I’ll have a couple of hours of deep sleep and then wake up in a nightmare like state. What have I forgotten? Why did I say that thing I said at 10.12am to Barbara from accounts 3 weeks ago? I’m paralysed and stuck back to when I was living in hell all those years ago. Rich is next to me so my conscious knows that I’m safe, but it’s really quite hard to accept and believe it. I’m awake for the next couple of hours, closing my eyes and falling asleep for brief moments in time before I’m woken up by the crushing fear of nothing and everything all over again.
I wake up to my alarm finally at 7.30am, so I know that I did fall back into somewhat of a deep sleep at some point. When did I fall back to sleep? What time did I last look at the clock when I was awake?

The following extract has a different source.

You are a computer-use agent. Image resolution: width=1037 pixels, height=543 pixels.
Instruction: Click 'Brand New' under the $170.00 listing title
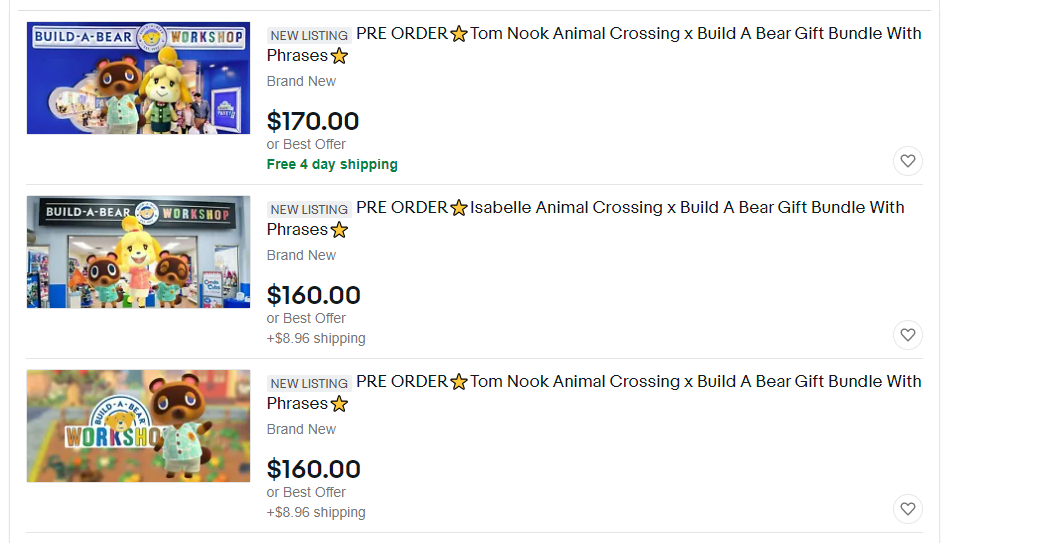click(x=301, y=81)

How much sleep did I actually get and will I be able to concentrate at work all day after very little sleep?
Chest tightens – my mind reminds me that I’m a piece of shit and will be terrible today and everyone will notice that I’m struggling and judge me for it as I proceed to get ready. I’d like to say that the first bout of anxiety of the day is the worst, but that would be a lie. The most taunting? Perhaps. And most definitely not my favourite way to start the day.
My chest remains tight as I make my journey to work. I panic about everything along the way. I’m not good enough rings through my head as I get on the train, I don’t deserve a job, career, anything that has me leave the house and I’m lucky to have it. That person writing on their notebook opposite me would do my job better and she knows it.
I get into work and make my morning coffee and forget about it all for the time being. I find a sense of normality and that debilitating feeling of everything and nothing just seems to dull. For a short while, I feel nothing, perhaps I’ve almost become detached from my body and from everything around me. I feel nothing. I feel nothing for anything and welcome the idea of being alone.
Almost like I’ve blinked and woken up here, I find myself in the toilets. Chest tight, struggling to breathe. My mind is so heavy I feel like I might just burst. Tears streaming down my face, I’m trying to be as quiet as possible so no one comes in and hears the new girl having a panic attack in the toilets. This panics me more. It’s getting more painful, is this just another panic attack or am I having a heart attack this time? Jesus, I can’t breathe. I’m screaming inside and its getting louder and louder, its piercing almost.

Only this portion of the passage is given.